GoogleCloudDataproc/spark-bigquery-connector

Best practice to deal with query parameters?

kohsuke opened this issue · 1 comments

I'm trying to run a parameterized query, ala https://cloud.google.com/bigquery/docs/parameterized-queries#java

Dataset<Row> ds = spark.read().format("bigquery").option("query", "SELECT ... WHERE x > @cutoff").load()

I could be mistaken, but I couldn't find any support for passing in parameters. I want to avoid string manipulation for better protection against SQL injection.
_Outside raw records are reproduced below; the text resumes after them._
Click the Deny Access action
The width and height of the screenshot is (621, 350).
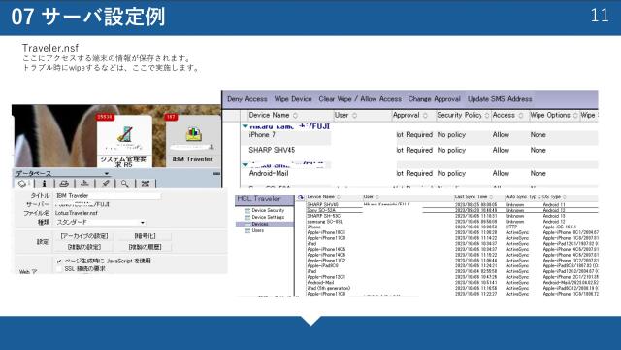pyautogui.click(x=247, y=99)

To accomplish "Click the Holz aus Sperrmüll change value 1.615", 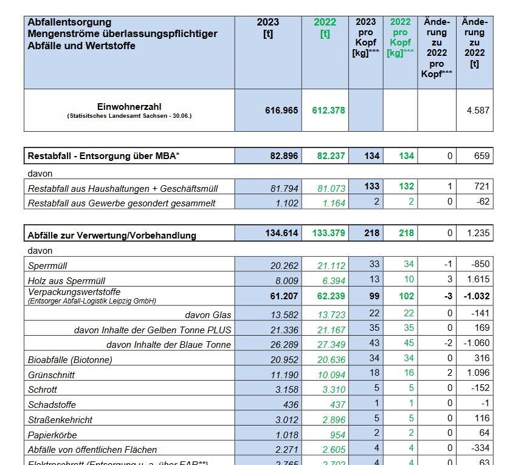I will [477, 279].
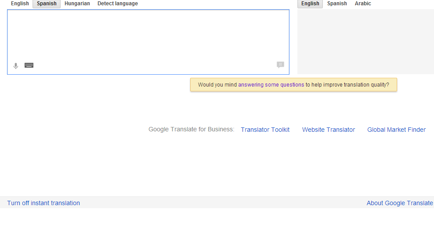Viewport: 434px width, 228px height.
Task: Select Spanish as source language
Action: click(x=47, y=4)

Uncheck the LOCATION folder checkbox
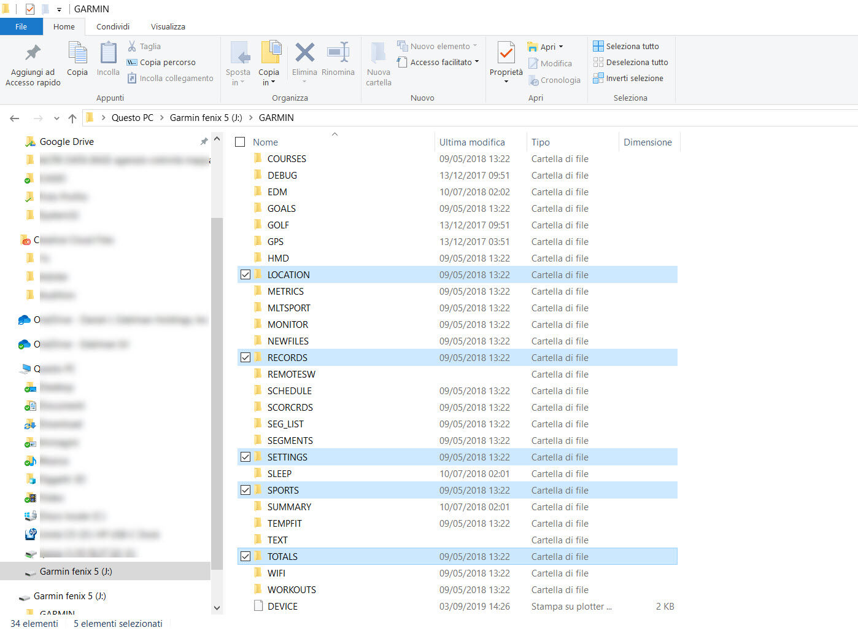tap(245, 275)
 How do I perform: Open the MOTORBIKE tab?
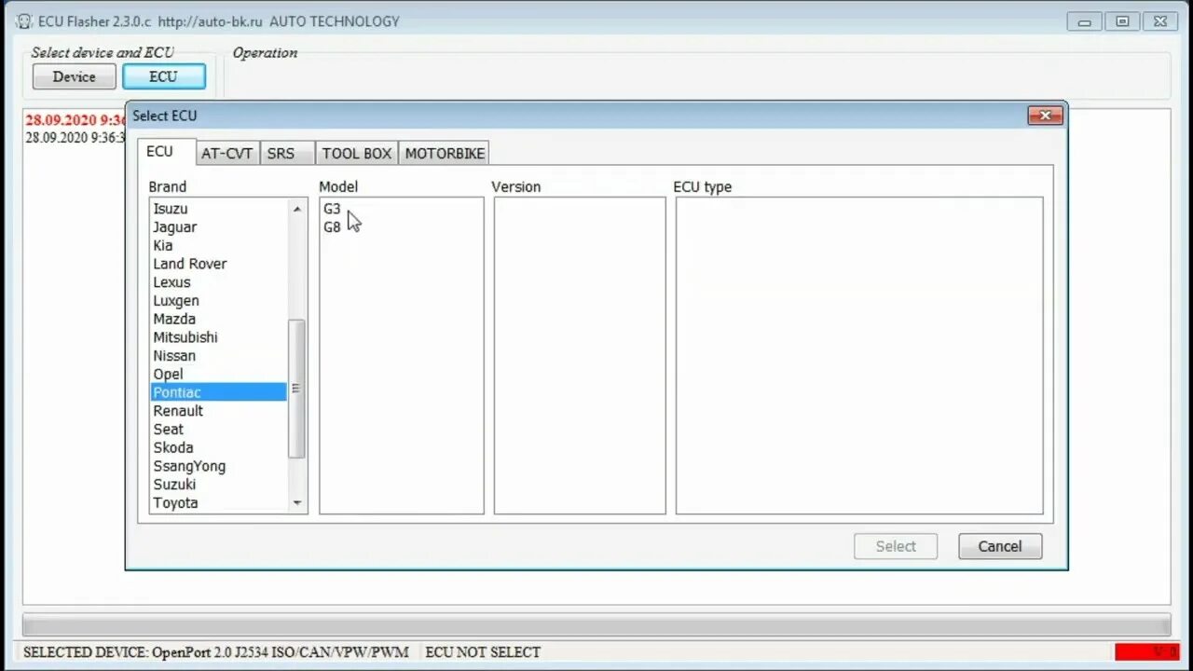click(x=444, y=153)
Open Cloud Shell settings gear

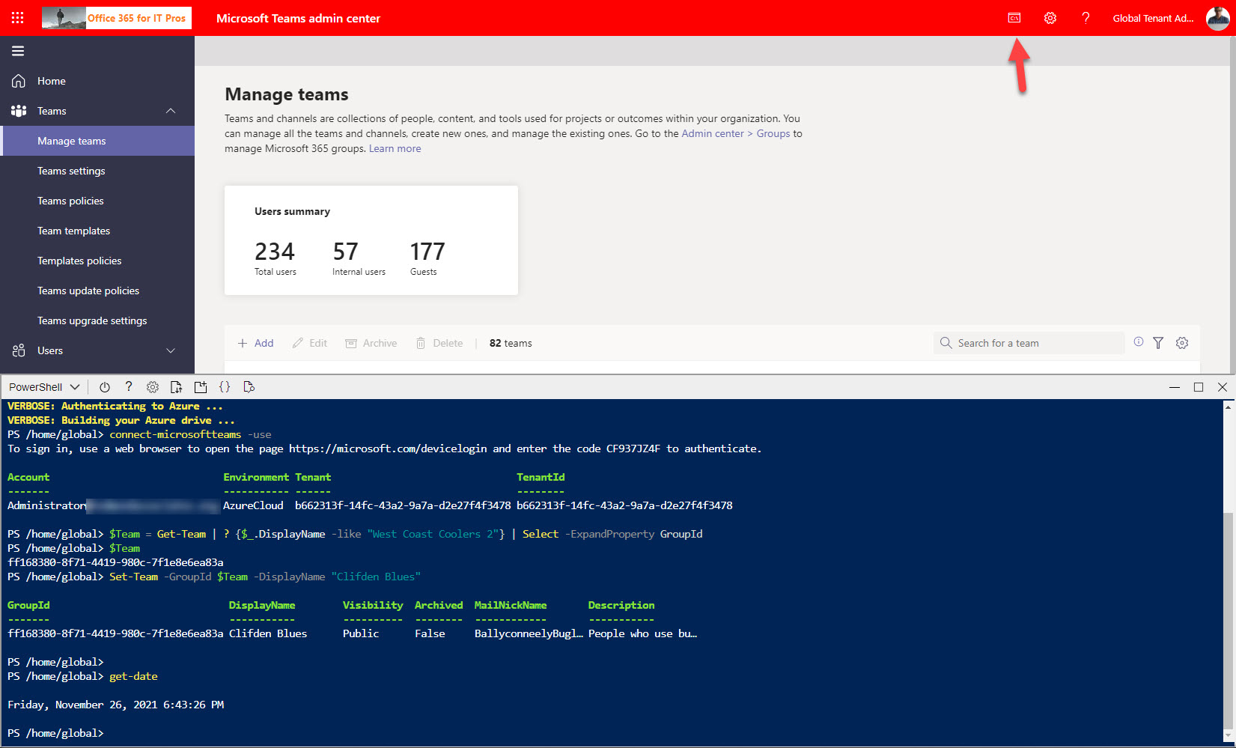point(153,387)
What's my best way forward?

I was hoping QueryJobConfiguration would provide a method that inlines parameters safely into query string, but from the source code, it looks like that is not done in the client side at all (which makes sense).

I'm using Spark 3.3. It looks like Spark 3.4 added the parameterized SQL query support so maybe that is the path forward, but for the time being I'm stuck with Spark 3.3.
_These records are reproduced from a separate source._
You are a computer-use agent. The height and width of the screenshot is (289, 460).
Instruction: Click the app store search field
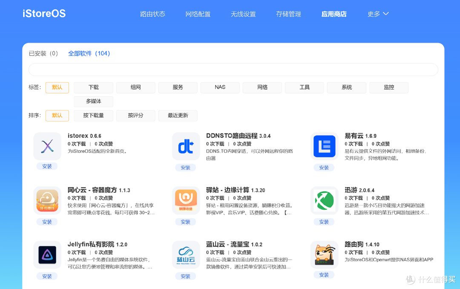233,69
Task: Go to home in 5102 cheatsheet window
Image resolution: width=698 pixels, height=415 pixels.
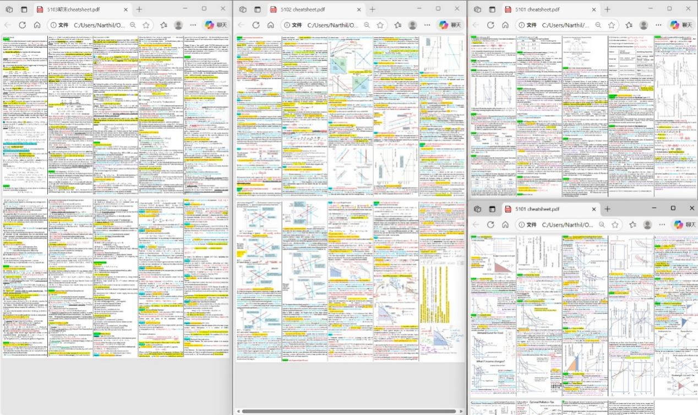Action: point(271,25)
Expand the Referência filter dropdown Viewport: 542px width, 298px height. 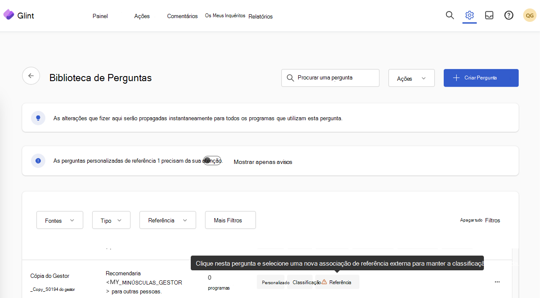[168, 220]
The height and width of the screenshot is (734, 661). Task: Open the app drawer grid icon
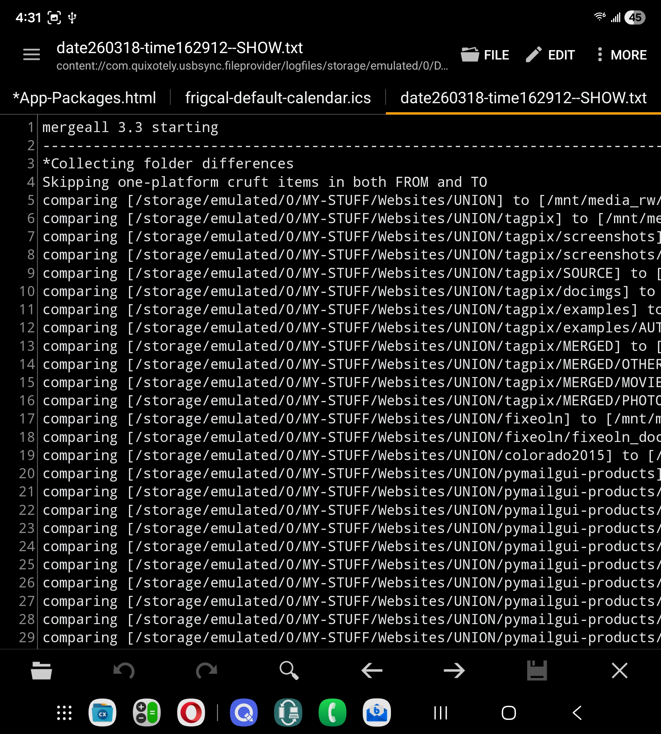click(64, 713)
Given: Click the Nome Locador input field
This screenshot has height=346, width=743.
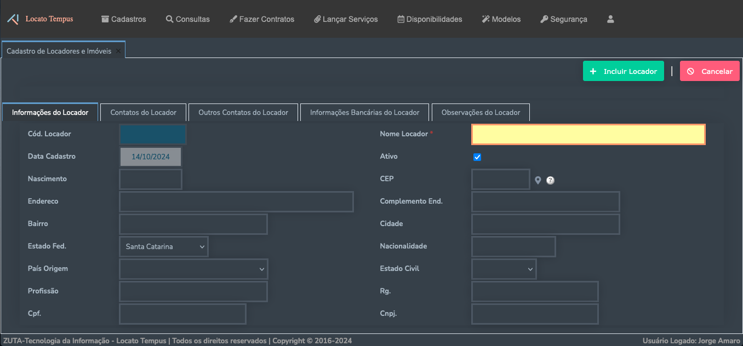Looking at the screenshot, I should point(588,135).
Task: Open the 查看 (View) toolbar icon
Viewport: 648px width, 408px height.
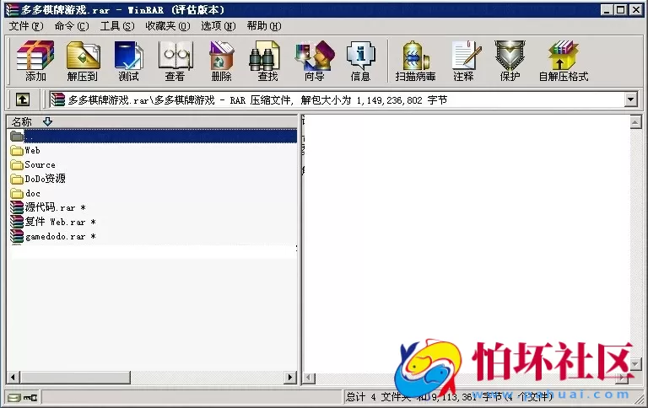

I'd like to see this question addressed in README or implicitly in examples.

Please, please tell me there's a better way than String.format to deal with parameterized queries in 2023...

When reading from query, like demonstrated in the issue, you create a BigQuery SQL which is executed as is on the BigQuery query engine. Currently we do not support parameterized queries. It is a feature we may add in the future.